A Bacon Illustration
The best way to think about how stock market futures work is to understand a tangible application of a basic futures transaction. Let’s assume you are a meat packer and you sell bacon and you need to buy pork bellies to make your product. Every day, the price of pork bellies goes up and down based on various market conditions. You would like to buy the pork at the lowest price possible so you can make the largest profit when you sell your packaged bacon. Realizing the price of pork bellies in 6 months may be very different from the price of pork bellies today, you enter into a stock market futures contract with a farmer to buy his hogs at a prearranged price on a future date.
Knowing that the farmer also needs to make money, it is not realistic for him to agree on a price well below current market value allowing you to maximize profit. The two of you come up with a transactional agreement that will allow both of you to make a profit in six months. The agreed price will not be at the top or bottom of the price range, but will be a fair price that protects both of you from extreme market fluctuations.
Stock Market Basics
Stock Market Futures work in much the same way. Two sides enter into an agreement to buy or sell a specific amount of stock for a certain price on a future date. The main difference between tangible commodities like corn, wheat or feed cattle and stock futures is that stock futures are almost never held to expiration date but instead are bought and sold on the futures market exchange at their current perceived value.
Stock Futures Vs. Stock Certificates
Buying or selling a stock future is very different than buying a stock certificate in many ways… The main difference is that you are not buying the stock certificate itself , you are entering into a contractual agreement to buy or sell a stock certificate at a specific date and price. And unlike stock ownership, you have no rights to shareholder meetings or dividends because you do not actually own the stock. The two main advantages of stock market futures have to do with the use of margin and the ability to make money on either the buying or selling side. If you think the price is going to be higher in the future you would want to buy or go long. If you think the price is going to be lower you would want to sell or go short.
An Apple Example
Let’s look at an example of Apple Inc. Let’s say Apple is trading at $550 and you thought the stock was to appreciate in 6 months to $575. If you bought 100 shares for $55,000 and the price moved to your expected value of $575 you would stand to make $2,500. The difference between $57,500 and $55,000, roughly 4.5% profit. However, you could do the same transaction by using a stock market futures contract at a fraction of the cost by using margin.

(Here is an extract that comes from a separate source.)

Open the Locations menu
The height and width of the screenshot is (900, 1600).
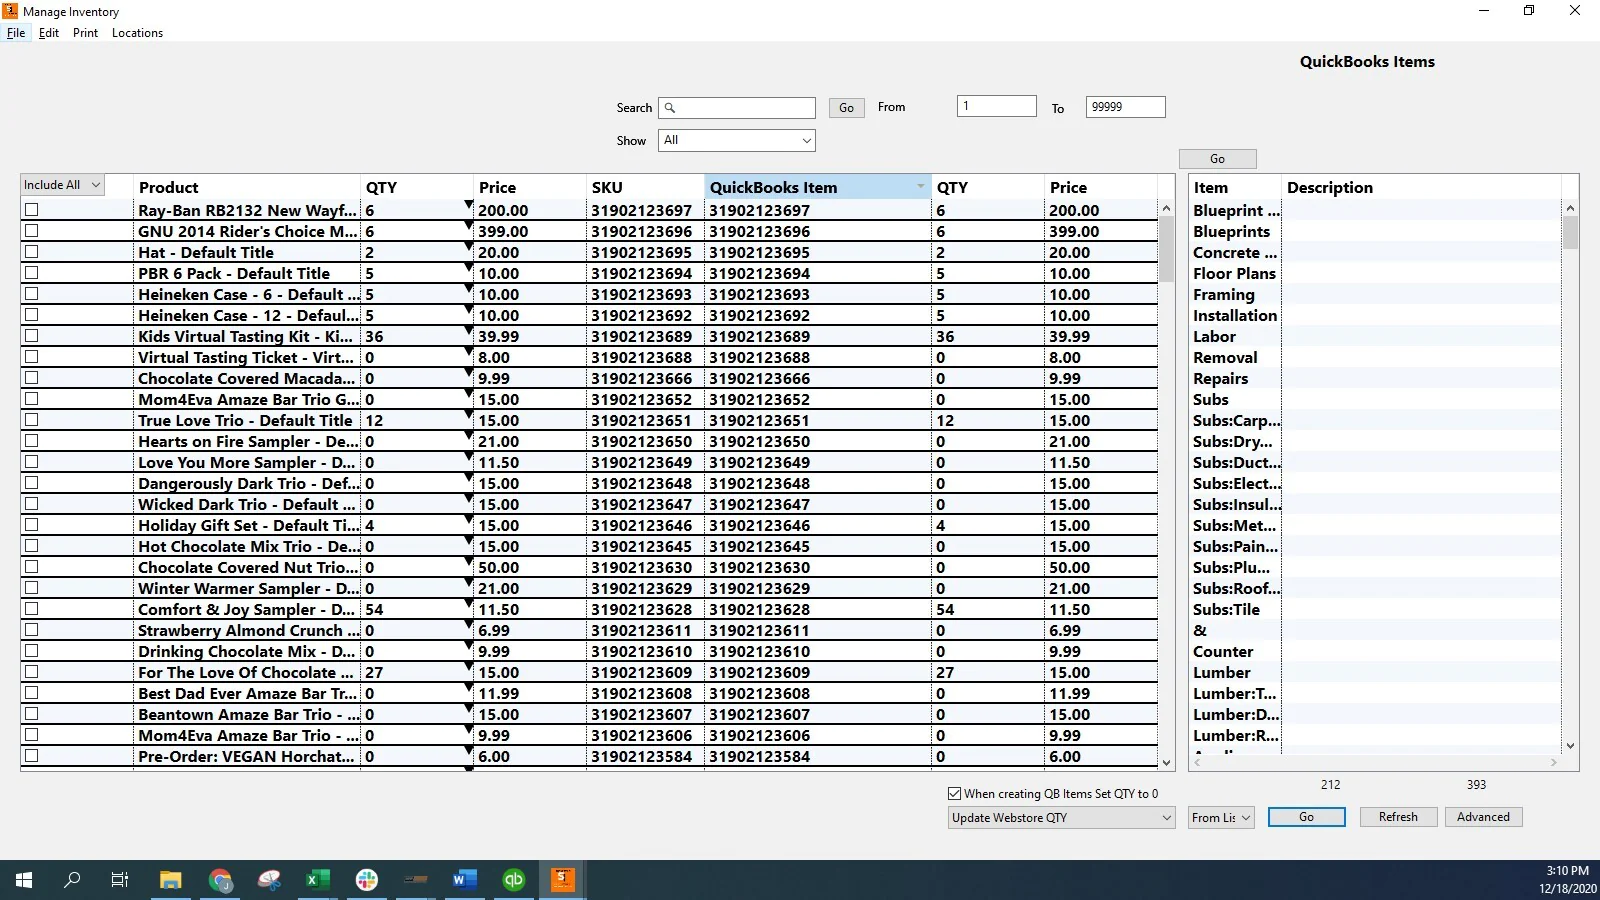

Margin may be anywhere between 10 to 20 percent of the price of the contract. So if you were looking to do a 6 month futures contract on Apple at 20% margin your original investment would only be $11,000 versus the stock certificate that was $55,000. In the above scenario, you would still earn $2,500 if the stock price moved to $575 per share but your resulting stock futures contract profit would jump to a dramatic 22.7%.
Margin cuts both ways. If the price had fallen $25 on the original stock you could also stand to lose the same $2,500 which would be a 22.7% loss. Please note that if you are buying on margin your broker could issue a margin call if the value of your investment falls below the contracts maintenance level. The maintenance level is predetermined by your broker based on the price and volatility of the contract being traded.